→ Stored data entries
┌────────
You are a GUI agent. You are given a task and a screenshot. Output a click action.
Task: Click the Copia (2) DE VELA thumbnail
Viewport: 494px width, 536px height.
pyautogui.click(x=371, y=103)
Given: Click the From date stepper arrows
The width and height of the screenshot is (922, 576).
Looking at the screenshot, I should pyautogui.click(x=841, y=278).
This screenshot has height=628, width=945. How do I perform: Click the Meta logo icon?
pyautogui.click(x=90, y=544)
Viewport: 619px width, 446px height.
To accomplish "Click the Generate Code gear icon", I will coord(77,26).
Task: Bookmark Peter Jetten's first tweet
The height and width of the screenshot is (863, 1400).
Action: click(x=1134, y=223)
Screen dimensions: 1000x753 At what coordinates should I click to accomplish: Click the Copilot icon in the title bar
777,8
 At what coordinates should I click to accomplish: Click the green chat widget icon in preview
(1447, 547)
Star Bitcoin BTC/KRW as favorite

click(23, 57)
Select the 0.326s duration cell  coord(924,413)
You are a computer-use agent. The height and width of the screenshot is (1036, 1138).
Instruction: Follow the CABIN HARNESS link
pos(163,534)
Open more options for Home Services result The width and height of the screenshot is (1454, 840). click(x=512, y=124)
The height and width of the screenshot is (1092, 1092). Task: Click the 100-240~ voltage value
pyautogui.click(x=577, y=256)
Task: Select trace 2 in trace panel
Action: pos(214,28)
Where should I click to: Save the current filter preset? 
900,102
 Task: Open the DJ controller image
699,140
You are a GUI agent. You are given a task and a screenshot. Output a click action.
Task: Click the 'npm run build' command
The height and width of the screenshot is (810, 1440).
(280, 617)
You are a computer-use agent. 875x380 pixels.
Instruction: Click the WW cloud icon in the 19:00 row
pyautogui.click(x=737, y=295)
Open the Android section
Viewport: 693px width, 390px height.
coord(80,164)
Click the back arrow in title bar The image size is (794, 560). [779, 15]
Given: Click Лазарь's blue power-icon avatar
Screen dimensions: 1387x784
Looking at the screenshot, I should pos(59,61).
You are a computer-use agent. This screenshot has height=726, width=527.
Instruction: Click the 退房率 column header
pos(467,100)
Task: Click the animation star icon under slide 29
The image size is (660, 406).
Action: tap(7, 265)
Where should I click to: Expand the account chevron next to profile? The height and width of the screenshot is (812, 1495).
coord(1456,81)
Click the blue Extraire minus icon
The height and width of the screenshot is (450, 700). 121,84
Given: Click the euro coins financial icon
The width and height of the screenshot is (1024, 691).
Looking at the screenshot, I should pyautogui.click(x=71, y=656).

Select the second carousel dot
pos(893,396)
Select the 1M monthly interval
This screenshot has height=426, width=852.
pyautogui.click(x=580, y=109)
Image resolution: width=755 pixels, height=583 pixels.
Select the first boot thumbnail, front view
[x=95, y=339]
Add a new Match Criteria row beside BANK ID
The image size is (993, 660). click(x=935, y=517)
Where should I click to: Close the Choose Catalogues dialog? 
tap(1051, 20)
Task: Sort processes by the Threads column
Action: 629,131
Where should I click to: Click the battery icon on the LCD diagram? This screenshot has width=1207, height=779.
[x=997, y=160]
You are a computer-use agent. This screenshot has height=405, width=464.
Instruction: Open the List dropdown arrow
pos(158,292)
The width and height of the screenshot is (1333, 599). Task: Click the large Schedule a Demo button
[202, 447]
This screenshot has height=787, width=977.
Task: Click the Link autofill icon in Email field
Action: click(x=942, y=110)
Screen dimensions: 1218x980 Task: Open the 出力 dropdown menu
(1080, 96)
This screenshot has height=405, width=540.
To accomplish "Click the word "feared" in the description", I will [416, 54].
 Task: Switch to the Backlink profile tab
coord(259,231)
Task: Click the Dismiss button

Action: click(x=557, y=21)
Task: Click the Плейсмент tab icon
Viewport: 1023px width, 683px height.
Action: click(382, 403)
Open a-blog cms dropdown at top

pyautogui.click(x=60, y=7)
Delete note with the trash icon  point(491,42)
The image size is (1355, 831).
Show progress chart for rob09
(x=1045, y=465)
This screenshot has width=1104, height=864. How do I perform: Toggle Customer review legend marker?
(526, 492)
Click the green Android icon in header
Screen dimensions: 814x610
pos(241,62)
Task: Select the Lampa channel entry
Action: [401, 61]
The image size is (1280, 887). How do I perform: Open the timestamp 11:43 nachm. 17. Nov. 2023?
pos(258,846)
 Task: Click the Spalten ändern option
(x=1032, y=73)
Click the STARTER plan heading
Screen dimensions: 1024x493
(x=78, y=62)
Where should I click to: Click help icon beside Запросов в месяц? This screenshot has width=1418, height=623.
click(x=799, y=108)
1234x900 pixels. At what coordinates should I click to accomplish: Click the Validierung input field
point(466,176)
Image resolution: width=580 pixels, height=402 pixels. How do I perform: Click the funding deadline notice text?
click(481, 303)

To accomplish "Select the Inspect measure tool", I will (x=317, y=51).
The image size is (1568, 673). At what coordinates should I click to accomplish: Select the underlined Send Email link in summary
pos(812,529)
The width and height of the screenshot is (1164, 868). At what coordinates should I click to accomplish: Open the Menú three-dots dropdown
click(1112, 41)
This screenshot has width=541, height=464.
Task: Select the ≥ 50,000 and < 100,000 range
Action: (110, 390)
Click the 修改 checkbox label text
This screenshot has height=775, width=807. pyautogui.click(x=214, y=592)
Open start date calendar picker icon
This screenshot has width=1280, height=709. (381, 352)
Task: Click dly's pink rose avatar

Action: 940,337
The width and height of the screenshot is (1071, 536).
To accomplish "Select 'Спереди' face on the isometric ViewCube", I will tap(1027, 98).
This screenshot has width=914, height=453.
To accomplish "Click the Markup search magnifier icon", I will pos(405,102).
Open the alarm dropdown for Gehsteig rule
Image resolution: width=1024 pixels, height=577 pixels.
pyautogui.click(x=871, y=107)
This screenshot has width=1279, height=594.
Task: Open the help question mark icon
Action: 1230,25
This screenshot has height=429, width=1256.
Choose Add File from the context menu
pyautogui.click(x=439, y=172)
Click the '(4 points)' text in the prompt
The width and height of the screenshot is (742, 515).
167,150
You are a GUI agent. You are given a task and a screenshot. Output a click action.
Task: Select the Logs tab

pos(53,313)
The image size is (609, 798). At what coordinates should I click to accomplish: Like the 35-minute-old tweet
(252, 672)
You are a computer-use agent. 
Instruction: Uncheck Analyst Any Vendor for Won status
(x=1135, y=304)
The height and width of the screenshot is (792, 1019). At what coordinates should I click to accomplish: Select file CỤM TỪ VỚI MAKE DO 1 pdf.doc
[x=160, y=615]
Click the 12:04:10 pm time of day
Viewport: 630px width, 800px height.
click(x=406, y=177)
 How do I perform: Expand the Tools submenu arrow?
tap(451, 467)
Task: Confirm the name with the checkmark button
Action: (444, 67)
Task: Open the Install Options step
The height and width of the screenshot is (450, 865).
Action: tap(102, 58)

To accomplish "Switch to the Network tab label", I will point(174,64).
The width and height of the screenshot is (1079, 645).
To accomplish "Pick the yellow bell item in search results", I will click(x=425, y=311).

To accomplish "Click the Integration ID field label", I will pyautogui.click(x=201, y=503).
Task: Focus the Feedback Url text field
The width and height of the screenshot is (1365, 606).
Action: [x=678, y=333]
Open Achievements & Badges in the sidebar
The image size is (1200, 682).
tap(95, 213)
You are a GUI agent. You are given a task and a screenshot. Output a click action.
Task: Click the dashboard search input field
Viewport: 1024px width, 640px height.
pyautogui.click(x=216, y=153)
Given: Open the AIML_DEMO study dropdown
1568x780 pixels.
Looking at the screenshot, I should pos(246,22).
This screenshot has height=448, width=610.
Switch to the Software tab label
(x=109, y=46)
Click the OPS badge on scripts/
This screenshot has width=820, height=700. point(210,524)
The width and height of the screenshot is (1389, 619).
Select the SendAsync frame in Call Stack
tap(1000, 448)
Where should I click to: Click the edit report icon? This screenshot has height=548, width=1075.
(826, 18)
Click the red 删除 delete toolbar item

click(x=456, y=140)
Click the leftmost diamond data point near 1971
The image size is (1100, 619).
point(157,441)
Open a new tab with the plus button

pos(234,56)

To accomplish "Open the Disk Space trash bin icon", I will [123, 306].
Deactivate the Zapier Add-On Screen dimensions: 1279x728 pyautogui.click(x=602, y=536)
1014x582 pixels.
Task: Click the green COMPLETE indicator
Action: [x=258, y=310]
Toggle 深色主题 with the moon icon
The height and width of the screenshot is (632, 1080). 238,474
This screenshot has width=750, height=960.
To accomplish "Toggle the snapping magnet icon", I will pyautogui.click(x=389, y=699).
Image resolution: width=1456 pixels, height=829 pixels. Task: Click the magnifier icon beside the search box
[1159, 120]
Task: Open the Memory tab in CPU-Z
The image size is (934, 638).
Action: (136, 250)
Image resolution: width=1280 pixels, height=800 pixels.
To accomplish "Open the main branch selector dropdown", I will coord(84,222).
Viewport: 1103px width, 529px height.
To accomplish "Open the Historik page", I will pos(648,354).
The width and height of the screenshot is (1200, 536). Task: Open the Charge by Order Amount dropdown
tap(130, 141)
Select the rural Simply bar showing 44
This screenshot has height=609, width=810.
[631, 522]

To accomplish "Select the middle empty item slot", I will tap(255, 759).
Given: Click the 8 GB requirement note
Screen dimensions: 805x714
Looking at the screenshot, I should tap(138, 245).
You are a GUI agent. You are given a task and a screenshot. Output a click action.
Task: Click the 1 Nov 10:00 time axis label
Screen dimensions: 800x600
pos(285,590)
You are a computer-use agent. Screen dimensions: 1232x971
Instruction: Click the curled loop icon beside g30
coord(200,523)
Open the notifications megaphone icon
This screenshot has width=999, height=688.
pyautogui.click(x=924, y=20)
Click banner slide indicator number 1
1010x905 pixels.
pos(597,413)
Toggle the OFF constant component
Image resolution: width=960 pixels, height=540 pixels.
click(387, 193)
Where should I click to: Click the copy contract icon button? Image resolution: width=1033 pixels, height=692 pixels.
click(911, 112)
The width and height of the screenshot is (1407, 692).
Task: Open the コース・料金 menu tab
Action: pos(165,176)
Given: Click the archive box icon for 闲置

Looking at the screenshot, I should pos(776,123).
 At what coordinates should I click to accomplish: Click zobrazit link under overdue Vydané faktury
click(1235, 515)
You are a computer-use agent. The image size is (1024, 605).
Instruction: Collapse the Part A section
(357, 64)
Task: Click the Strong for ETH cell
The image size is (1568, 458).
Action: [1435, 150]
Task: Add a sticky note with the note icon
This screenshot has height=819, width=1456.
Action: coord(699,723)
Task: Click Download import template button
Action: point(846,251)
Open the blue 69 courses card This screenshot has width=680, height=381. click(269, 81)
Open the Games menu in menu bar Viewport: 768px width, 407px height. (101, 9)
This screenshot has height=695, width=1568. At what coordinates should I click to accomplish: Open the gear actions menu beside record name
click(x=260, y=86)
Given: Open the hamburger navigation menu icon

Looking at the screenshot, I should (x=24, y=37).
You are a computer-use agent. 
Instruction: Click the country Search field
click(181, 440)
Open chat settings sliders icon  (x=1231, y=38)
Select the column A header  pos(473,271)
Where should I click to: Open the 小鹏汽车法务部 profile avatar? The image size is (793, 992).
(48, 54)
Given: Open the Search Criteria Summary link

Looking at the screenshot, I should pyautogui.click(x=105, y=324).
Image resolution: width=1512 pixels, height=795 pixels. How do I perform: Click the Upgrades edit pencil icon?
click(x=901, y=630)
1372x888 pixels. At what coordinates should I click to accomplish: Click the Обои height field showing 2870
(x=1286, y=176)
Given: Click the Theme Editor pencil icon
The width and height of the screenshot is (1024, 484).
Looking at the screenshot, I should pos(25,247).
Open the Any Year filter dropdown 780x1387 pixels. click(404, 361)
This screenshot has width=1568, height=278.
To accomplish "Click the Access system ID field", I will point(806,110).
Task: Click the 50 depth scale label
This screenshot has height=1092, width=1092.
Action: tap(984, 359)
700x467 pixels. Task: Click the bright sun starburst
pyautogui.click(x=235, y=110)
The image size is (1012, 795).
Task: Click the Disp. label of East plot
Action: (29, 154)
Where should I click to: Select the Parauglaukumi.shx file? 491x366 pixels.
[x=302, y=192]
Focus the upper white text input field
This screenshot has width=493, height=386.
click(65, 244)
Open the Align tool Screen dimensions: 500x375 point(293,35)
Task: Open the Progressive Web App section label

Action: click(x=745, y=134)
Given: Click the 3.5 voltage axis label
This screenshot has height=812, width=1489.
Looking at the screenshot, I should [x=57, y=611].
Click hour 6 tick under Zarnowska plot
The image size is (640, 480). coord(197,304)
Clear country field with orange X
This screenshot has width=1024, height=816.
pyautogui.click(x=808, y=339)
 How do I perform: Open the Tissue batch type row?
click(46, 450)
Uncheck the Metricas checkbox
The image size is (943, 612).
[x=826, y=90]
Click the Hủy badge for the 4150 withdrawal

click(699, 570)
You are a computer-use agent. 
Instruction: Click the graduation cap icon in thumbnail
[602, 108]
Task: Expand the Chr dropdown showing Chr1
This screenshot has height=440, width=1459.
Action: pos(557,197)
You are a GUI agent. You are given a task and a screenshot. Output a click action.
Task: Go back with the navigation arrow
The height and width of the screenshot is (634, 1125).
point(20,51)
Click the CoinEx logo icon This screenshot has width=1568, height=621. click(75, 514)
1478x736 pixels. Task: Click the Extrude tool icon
└────────
→ Task brief
Which lines in the records above contain the string "note"? Copy them.

→ Output for this task
Delete note with the trash icon  point(491,42)
Given: Click the 8 GB requirement note
Task: Add a sticky note with the note icon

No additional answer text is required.